- **Prompt A**: Summarize the CKEditor thread post in two sentences.
- **Prompt B**: In the CKEditor thread post, write out the part that opens with the words containing "Source: https://ez.no/Blog/5-Benefits-of-Structured-Content" and closes with "be filtered out.", swapping "programmers" for "developers".

The fact is that there are some programmatic functionalities which cannot be provided by CKEDITOR, such as adding a "itemprop" attribute to a particular section of the paragraph for SEO purpose.

I hoped to show you that such a plugin exists for CKEditor 4, but unfortunately no one implemented it yet :D Bad luck. But I don't see any technical problem to implement it. You just need to allow the user to set SEO-related attributes for pieces of the content. UI may be tricky, but it's doable. And once it's implemented as a plugin it may introduce additional helpers which you wouldn't normally get in the source mode – some autocompletion for instance. Not to mention the fact that you may do typos when editing HTML manually and the editor won't do that.

It's a bit different story, but the Accessibility checker proves how amazing UX you can get if you do stuff in the visual mode.

BTW, I don't know much about Schema.org structured data, but looking at the example on MDN it seems that this isn't really a use case for a single editor instance. Of course, it will depend on a particular scenario, but very often people try to create in the editor content which should be created using a dedicated UI. E.g. I saw people trying to maintain lists of products inside a single editor instance. This is crazy. Adding and removing, sorting and editing products should be a feature of a CMS, while the editor should be used only for rich-text editing (e.g. writing a product description). That's what structured content is.

Actually, the first quote I got for "structured content":

Structured content means content is separated into independent parts, making its behavior more predictable.

Source: https://ez.no/Blog/5-Benefits-of-Structured-Content


"View Source" function can provide the largest flexibility to programmers.

It can't itself solve 90% of problems that were mentioned in this thread. I'm sorry. But in CKEditor 5, because of the custom data model, there will always need to be a plugin which will handle the manually created content, otherwise, the content will be filtered out.

- **Dataset extract**:
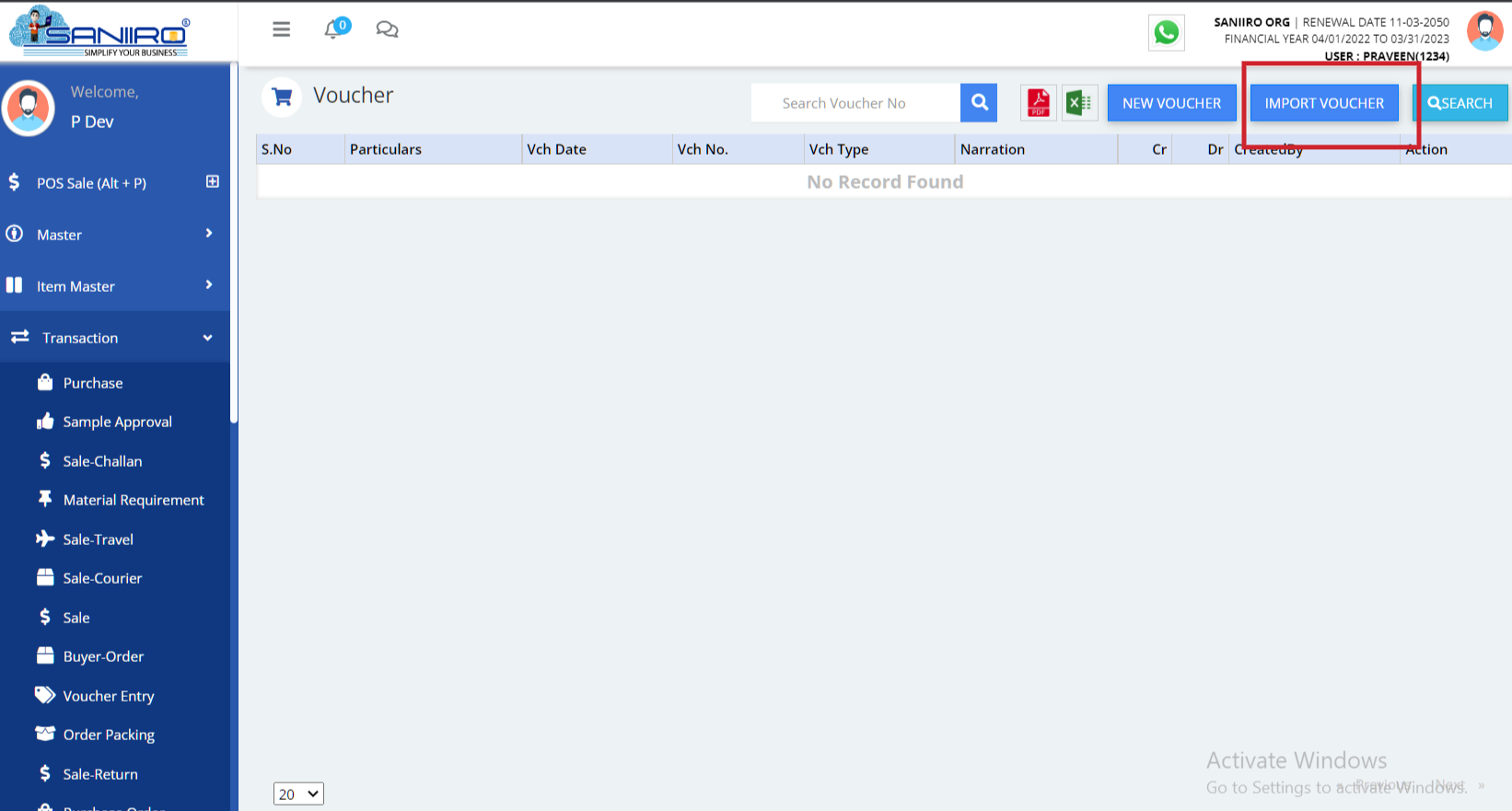Click the Search Voucher No field
This screenshot has height=811, width=1512.
point(855,103)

- **Exercise output A**: The writer notes that no CKEditor 4 plugin yet lets users set SEO-related attributes such as "itemprop" on pieces of content, but sees no technical obstacle to building one, and says such a plugin could add helpers like autocompletion and avoid the typos people make when editing HTML by hand. The writer also argues that tasks like maintaining product lists belong to a CMS rather than a single editor instance, and that a "View Source" function cannot solve 90% of the problems raised in the thread, since CKEditor 5 will always need a plugin to handle manually created content or that content will be filtered out.

- **Exercise output B**:
Source: https://ez.no/Blog/5-Benefits-of-Structured-Content


"View Source" function can provide the largest flexibility to developers.

It can't itself solve 90% of problems that were mentioned in this thread. I'm sorry. But in CKEditor 5, because of the custom data model, there will always need to be a plugin which will handle the manually created content, otherwise, the content will be filtered out.